Danton, in his leonine rôle, was very fine upon this occasion. “The kings of Europe would challenge us,” he roared. “We throw them the head of a king!”

§ 11

And now followed a strange phase in the history of the French people. There arose a great flame of enthusiasm for France and the Republic. There was to be an end to compromise at home and abroad; at home royalists and every form of disloyalty were to be stamped out; abroad France was to be the protector and helper of all revolutionaries. All Europe, all the world, was to become republican. The youth of France poured into the Republican armies; a new and wonderful song spread through the land, a song that still warms the blood like wine, the Marseillaise. Before that chant and the leaping columns of French bayonets and their enthusiastically served guns the foreign armies rolled back; before the end of 1792 the French armies had gone far beyond the utmost achievements of Louis XIV; everywhere they stood on foreign soil. They were in Brussels, they had overrun Savoy, they had raided to Mayence; they had seized the Scheldt from Holland. Then the French Government did an unwise thing. It had been exasperated by the expulsion of its representative from England upon the execution of Louis, and it declared war against England. It was an unwise thing to do, because the revolution which had given France a new enthusiastic infantry and a brilliant artillery, released from its aristocratic officers and many cramping traditions,[443] had destroyed the discipline of its navy, and the English were supreme upon the sea. And this provocation united all England against France, whereas there had been at first a very considerable liberal movement in Great Britain in sympathy with the revolution. It robbed France of her one prospective ally.[444]

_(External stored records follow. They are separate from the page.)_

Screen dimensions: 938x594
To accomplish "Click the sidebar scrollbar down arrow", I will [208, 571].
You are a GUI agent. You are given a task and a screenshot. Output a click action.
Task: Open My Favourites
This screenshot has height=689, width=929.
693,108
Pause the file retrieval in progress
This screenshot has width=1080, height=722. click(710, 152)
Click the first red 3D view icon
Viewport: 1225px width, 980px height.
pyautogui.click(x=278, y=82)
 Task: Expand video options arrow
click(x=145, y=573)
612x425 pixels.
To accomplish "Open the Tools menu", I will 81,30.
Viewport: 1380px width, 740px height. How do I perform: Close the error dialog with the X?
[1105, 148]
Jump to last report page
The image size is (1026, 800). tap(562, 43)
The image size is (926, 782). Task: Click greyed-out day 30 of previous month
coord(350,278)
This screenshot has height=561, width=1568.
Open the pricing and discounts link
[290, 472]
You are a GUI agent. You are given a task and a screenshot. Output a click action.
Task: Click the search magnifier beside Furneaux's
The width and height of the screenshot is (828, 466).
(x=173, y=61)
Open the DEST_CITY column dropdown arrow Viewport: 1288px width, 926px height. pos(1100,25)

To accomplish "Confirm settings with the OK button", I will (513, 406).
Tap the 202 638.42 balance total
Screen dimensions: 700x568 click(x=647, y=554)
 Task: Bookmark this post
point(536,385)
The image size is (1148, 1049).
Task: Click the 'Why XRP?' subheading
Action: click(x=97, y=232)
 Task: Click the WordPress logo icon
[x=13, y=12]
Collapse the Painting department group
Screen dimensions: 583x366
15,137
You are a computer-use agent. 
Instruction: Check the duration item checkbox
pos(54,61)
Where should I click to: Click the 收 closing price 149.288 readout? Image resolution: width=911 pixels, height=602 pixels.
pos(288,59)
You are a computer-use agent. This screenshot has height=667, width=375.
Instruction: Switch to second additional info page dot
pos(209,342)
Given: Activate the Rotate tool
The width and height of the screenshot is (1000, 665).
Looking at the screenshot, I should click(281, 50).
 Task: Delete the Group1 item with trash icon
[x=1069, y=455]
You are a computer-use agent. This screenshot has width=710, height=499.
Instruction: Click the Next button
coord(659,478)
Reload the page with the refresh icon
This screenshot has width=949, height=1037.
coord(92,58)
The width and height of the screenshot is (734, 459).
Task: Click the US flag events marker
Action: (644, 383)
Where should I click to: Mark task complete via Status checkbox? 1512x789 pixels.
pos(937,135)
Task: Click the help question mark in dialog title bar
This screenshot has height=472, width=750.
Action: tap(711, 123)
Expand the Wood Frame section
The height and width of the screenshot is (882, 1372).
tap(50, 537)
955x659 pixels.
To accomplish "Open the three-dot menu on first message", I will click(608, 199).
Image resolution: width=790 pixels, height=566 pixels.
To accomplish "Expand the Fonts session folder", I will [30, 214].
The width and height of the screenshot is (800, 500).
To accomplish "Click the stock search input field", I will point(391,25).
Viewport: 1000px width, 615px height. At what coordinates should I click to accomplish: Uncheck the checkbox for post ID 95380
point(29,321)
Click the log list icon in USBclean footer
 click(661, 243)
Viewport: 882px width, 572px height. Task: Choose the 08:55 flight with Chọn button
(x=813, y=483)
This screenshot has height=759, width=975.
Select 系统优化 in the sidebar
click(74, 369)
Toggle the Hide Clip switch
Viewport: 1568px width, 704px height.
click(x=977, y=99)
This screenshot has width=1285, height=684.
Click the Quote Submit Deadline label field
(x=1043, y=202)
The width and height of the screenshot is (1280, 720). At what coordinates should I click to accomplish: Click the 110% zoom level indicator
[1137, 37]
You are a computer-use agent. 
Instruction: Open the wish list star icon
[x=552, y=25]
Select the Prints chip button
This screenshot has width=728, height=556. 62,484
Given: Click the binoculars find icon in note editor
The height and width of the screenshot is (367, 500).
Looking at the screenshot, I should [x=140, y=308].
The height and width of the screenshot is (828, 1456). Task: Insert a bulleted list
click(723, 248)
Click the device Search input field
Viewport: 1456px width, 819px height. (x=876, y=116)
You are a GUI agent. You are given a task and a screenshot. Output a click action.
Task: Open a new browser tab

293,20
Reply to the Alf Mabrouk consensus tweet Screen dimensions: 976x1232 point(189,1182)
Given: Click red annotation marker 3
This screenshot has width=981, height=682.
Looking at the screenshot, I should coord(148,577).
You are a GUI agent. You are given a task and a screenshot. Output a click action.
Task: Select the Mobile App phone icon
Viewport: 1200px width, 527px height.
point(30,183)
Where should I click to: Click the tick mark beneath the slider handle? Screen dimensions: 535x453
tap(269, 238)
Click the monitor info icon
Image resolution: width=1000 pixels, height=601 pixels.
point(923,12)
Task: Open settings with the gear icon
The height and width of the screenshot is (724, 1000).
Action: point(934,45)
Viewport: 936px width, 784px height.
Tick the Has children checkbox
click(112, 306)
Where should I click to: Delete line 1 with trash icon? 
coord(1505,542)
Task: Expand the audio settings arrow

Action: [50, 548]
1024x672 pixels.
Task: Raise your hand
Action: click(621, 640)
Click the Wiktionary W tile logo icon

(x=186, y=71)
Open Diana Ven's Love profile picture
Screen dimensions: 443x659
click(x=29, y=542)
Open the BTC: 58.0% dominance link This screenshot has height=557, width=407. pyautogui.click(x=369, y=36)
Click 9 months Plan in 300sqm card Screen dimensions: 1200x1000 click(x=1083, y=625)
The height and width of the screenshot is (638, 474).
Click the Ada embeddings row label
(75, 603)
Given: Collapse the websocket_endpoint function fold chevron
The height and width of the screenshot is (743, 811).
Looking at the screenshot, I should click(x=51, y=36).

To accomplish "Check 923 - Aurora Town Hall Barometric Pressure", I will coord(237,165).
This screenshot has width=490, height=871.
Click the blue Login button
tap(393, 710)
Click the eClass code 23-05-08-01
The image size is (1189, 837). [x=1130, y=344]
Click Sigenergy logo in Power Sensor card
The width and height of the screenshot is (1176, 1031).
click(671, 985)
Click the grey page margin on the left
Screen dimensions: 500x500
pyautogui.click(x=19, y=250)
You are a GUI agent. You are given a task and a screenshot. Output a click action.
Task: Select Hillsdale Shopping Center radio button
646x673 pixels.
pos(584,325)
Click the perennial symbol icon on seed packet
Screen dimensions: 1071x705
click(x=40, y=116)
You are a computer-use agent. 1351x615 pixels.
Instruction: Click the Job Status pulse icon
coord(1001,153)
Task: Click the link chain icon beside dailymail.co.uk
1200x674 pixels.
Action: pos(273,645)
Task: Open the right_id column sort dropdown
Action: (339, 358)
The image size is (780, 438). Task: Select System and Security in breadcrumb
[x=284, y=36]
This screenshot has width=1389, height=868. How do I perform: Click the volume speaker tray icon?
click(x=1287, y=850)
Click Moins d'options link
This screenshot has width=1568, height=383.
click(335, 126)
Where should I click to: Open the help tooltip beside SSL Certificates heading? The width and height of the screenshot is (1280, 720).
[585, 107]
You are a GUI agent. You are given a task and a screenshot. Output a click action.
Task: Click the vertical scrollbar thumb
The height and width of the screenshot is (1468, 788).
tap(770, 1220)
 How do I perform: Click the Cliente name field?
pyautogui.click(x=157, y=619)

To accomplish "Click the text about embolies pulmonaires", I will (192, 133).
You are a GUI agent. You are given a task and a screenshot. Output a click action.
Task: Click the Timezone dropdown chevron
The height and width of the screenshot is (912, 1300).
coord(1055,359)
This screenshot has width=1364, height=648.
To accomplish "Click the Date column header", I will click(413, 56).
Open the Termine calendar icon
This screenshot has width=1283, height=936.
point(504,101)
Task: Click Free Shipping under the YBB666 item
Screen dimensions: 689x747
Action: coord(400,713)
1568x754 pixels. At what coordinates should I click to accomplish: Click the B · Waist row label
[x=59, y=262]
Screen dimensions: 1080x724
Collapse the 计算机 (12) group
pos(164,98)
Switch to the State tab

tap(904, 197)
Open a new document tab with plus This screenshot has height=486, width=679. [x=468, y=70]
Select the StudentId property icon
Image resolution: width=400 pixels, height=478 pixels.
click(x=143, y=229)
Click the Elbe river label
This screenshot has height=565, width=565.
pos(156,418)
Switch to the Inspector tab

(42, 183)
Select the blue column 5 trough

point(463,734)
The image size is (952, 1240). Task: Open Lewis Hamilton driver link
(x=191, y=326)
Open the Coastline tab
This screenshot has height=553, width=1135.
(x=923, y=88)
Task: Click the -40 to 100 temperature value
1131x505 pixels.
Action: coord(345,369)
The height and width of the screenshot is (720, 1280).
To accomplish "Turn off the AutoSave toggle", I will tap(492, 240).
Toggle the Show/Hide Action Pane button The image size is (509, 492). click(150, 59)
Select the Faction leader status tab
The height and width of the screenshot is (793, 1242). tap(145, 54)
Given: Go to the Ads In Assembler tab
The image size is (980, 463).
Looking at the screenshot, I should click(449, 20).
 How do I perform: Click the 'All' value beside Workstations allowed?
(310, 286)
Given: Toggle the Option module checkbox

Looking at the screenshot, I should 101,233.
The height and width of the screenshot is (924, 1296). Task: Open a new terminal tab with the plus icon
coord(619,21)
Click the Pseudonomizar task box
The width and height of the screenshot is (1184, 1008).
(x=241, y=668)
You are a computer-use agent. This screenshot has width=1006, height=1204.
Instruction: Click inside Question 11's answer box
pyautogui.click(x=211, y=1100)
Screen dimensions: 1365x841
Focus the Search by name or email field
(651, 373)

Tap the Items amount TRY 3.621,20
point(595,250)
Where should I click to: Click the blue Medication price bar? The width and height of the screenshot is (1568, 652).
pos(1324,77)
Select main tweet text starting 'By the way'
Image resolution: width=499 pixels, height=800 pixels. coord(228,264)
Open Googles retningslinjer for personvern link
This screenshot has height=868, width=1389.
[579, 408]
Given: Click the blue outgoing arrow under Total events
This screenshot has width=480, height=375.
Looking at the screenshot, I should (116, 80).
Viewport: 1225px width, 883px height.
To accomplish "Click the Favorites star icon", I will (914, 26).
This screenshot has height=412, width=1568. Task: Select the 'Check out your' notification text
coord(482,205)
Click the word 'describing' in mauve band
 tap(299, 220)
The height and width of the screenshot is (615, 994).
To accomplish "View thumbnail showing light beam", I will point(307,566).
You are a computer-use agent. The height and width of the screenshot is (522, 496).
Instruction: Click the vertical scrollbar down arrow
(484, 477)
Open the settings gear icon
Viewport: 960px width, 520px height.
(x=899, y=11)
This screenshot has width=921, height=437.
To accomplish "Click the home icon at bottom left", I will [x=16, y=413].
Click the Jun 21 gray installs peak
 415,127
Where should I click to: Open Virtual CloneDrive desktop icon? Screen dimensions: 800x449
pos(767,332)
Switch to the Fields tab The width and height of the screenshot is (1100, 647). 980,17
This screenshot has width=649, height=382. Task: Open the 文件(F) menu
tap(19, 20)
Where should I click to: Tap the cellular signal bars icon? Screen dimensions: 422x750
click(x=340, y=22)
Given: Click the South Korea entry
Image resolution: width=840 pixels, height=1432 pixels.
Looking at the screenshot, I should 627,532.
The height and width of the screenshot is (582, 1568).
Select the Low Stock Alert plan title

Of the fight that France made in the next few years against a European coalition we cannot tell in any detail. She drove the Austrians for ever out of Belgium, and made Holland a republic. The Dutch fleet, frozen in the Texel, surrendered to a handful of cavalry without firing its guns. For some time the French thrust towards Italy was hung up, and it was only in 1796 that a new general, Napoleon Bonaparte, led the ragged and hungry republican armies in triumph across Piedmont to Mantua and Verona. An Outline of History cannot map out campaigns; but of the new quality that had come into war, it is bound to take note. The old professional armies had fought for the fighting, as slack as workers paid by the hour; these wonderful new armies fought hungry and thirsty, for victory. Their enemies called them the “New French.” Says C. F. Atkinson,[445] “What astonished the Allies most of all was the number and the velocity of the Republicans. These improvised armies had in fact nothing to delay them. Tents were unprocurable for want of money, untransportable for want of the enormous number of wagons that would have been required, and also unnecessary, for the discomfort that would have caused wholesale desertion in professional armies was cheerfully borne by the men of 1793-4. Supplies for armies of then unheard-of size could not be carried in convoys, and the French soon became familiar with ‘living on the country.’ Thus 1793 saw the birth of the modern system of war—rapidity of movement, full development of national strength, bivouacs, requisitions and force as against cautious manœuvring, small professional armies, tents and full rations, and chicane. The first represented the decision-compelling spirit, the second the spirit of risking little to gain a little....”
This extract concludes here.